WORK TASK
Nothing but the lines below from the one that contains "मनोरञ्जन (526, 34)" through the one that contains "Politik (140, 115)" should be retyped, exactly and including both ends. Do not include pictures.

Saved data entries:
------------------------------------
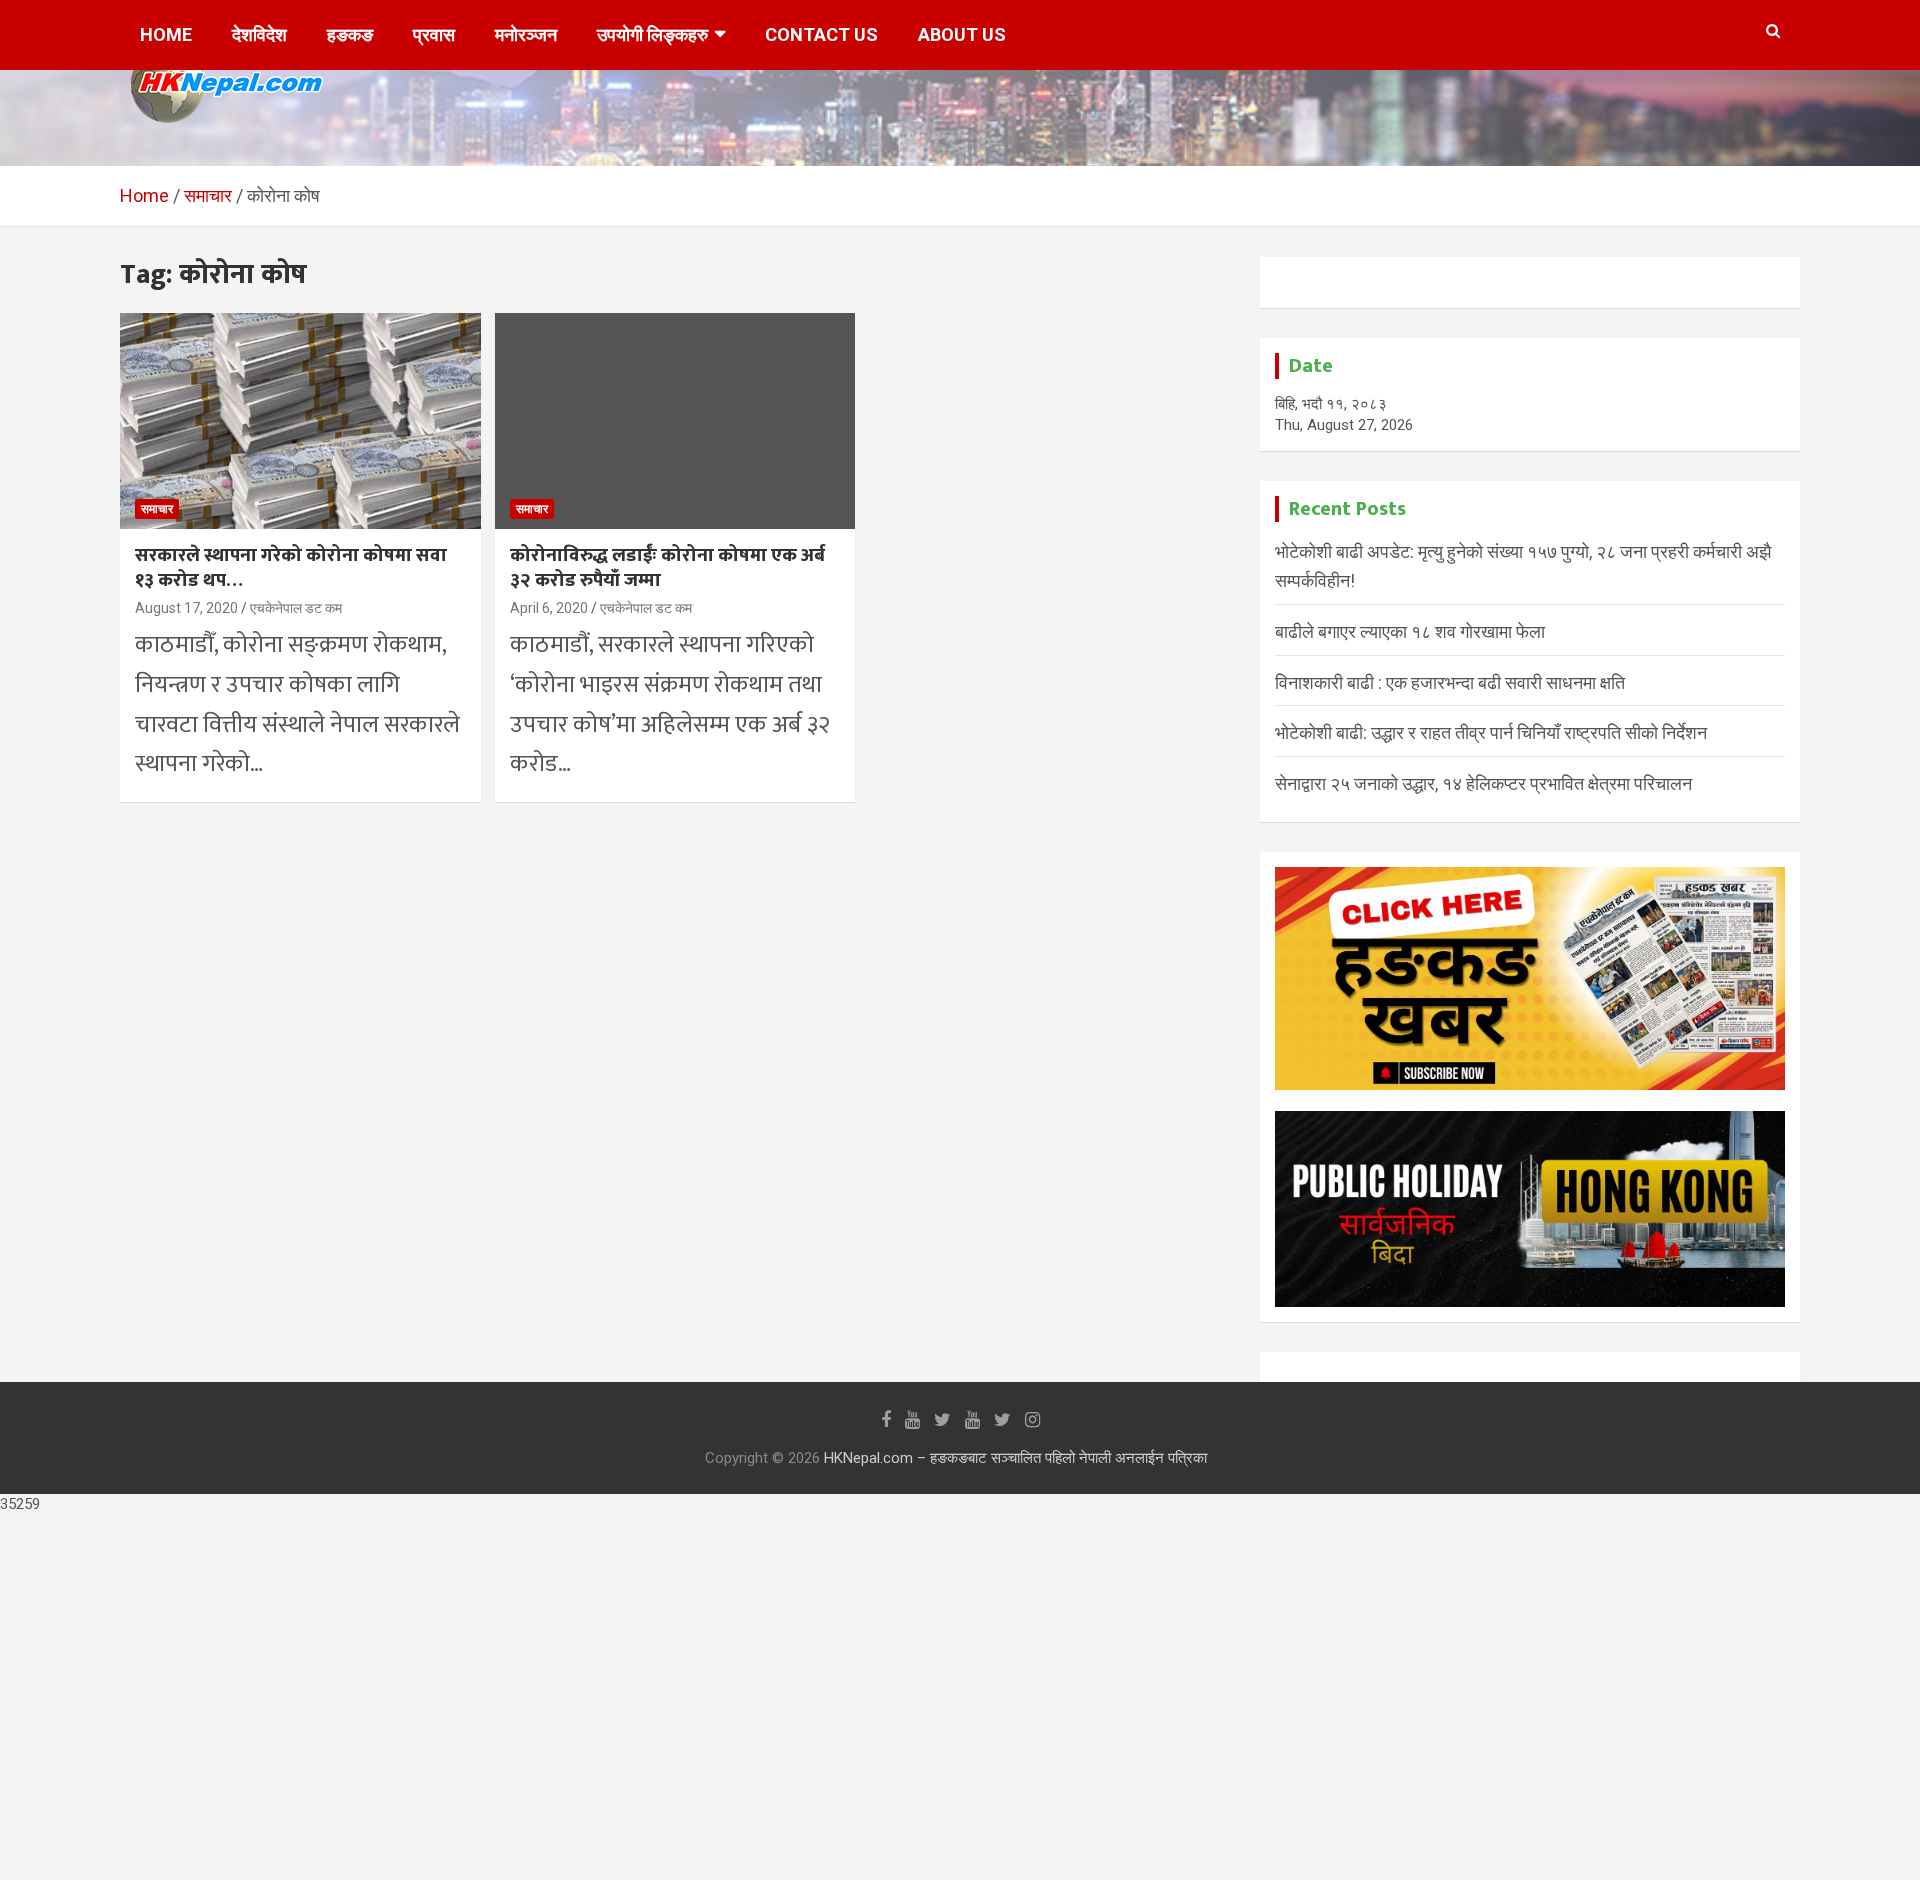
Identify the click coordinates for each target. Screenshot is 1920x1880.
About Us (962, 34)
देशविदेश (259, 34)
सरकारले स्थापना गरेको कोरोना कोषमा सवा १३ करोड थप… (291, 568)
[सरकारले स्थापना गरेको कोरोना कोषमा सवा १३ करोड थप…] (300, 421)
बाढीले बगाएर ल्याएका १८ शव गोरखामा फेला (1410, 631)
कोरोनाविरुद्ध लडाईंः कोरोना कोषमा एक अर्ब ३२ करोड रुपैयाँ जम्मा (667, 568)
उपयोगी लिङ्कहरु (652, 34)
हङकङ (350, 34)
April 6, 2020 (549, 608)
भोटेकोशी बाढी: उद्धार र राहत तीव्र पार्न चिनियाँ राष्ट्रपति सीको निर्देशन (1491, 732)
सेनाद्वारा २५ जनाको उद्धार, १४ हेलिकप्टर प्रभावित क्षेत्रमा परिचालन (1483, 783)
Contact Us (821, 34)
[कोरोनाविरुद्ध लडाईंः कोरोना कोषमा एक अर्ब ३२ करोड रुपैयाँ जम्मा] (675, 421)
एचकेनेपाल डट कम (296, 608)
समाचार (157, 509)
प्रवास (434, 34)
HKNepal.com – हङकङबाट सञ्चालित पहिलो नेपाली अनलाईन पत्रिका (1015, 1458)
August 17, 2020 (186, 608)
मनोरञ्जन (526, 34)
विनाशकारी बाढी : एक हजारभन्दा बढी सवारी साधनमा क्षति (1450, 682)
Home (166, 34)
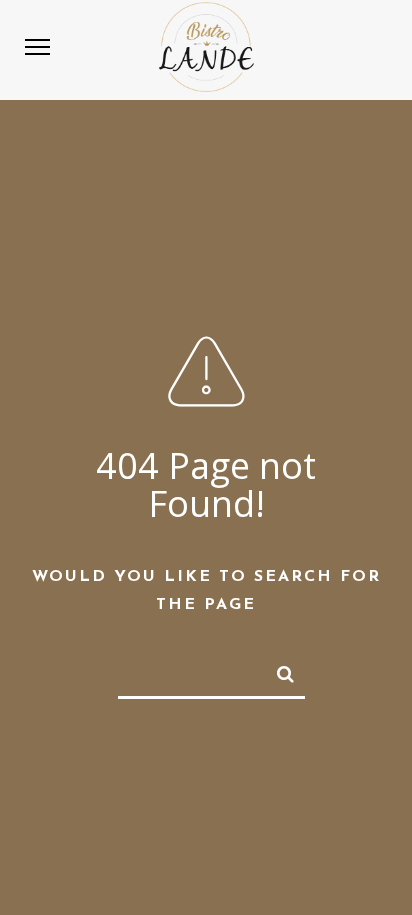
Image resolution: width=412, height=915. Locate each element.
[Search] (277, 670)
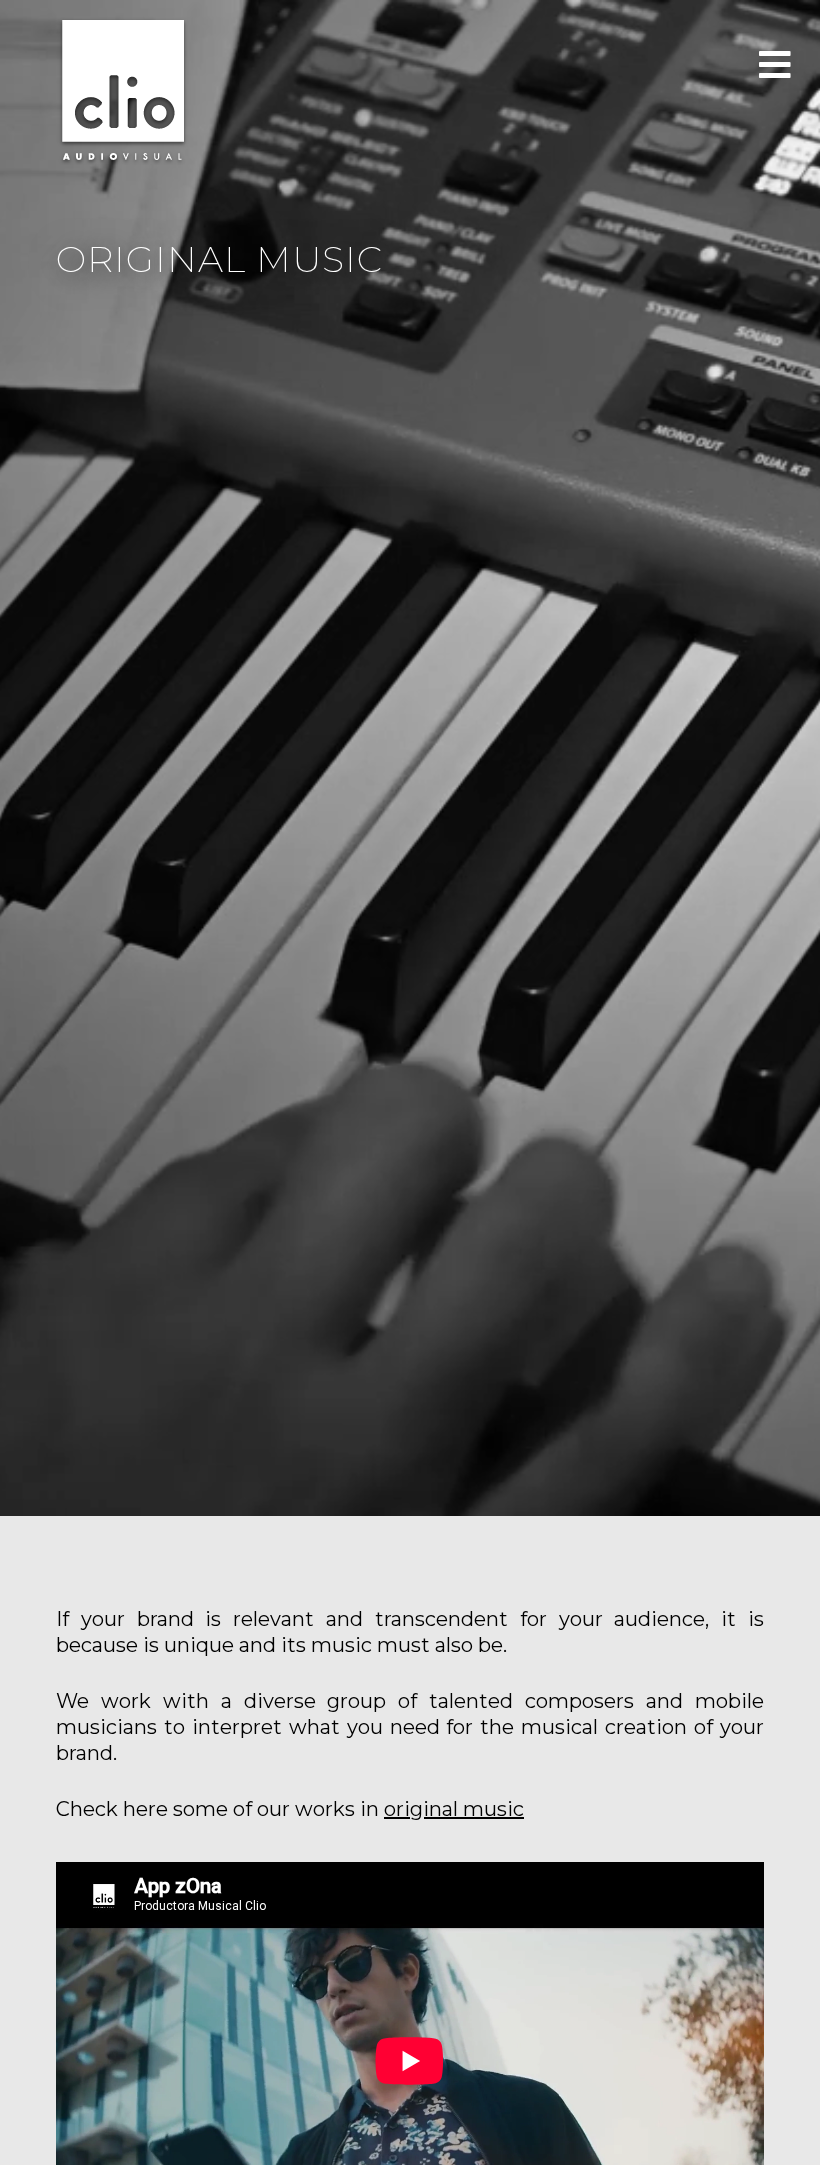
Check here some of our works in (290, 1809)
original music (454, 1809)
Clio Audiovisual (123, 90)
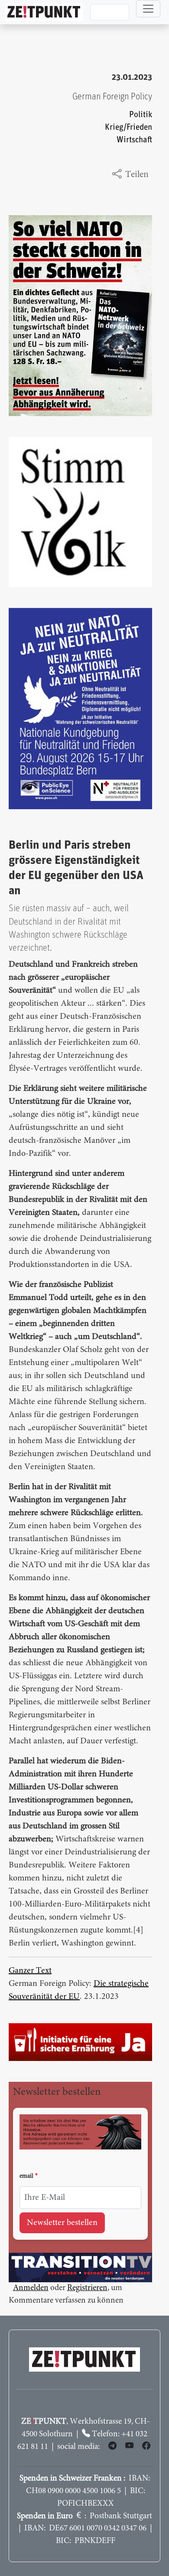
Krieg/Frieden (128, 127)
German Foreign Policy (112, 96)
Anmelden (31, 2288)
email (26, 2176)
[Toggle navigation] (148, 8)
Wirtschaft (134, 140)
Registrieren (87, 2288)
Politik (140, 115)
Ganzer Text (30, 1970)
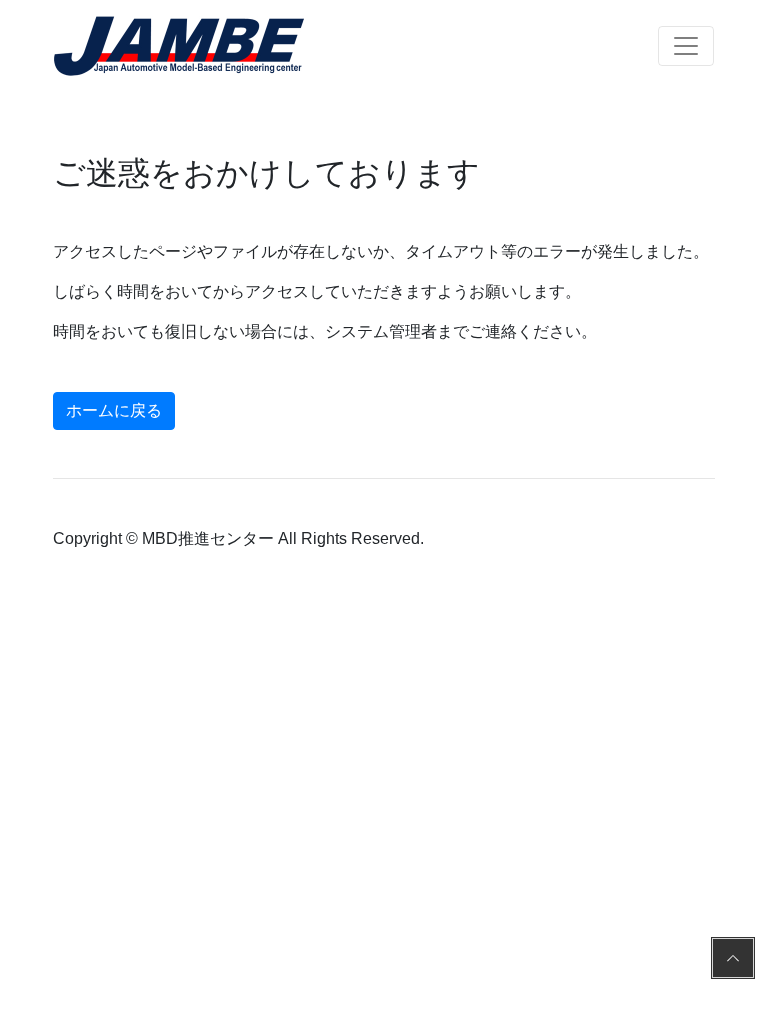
------------------------------------
ANSWER AREA
मनोरञ्जन (526, 34)
विनाशकारी बाढी : एक हजारभन्दा बढी सवारी साधनमा क्षति (1450, 682)
Home (166, 34)
Image resolution: width=412, height=915. Locate each element.
[Search] (277, 670)
Check here some of our works in (290, 1809)
original music (454, 1809)
Clio Audiovisual (123, 90)
Krieg/Frieden (128, 127)
German Foreign Policy (112, 96)
Anmelden (31, 2288)
email (26, 2176)
[Toggle navigation] (148, 8)
Wirtschaft (134, 140)
Registrieren (87, 2288)
Politik (140, 115)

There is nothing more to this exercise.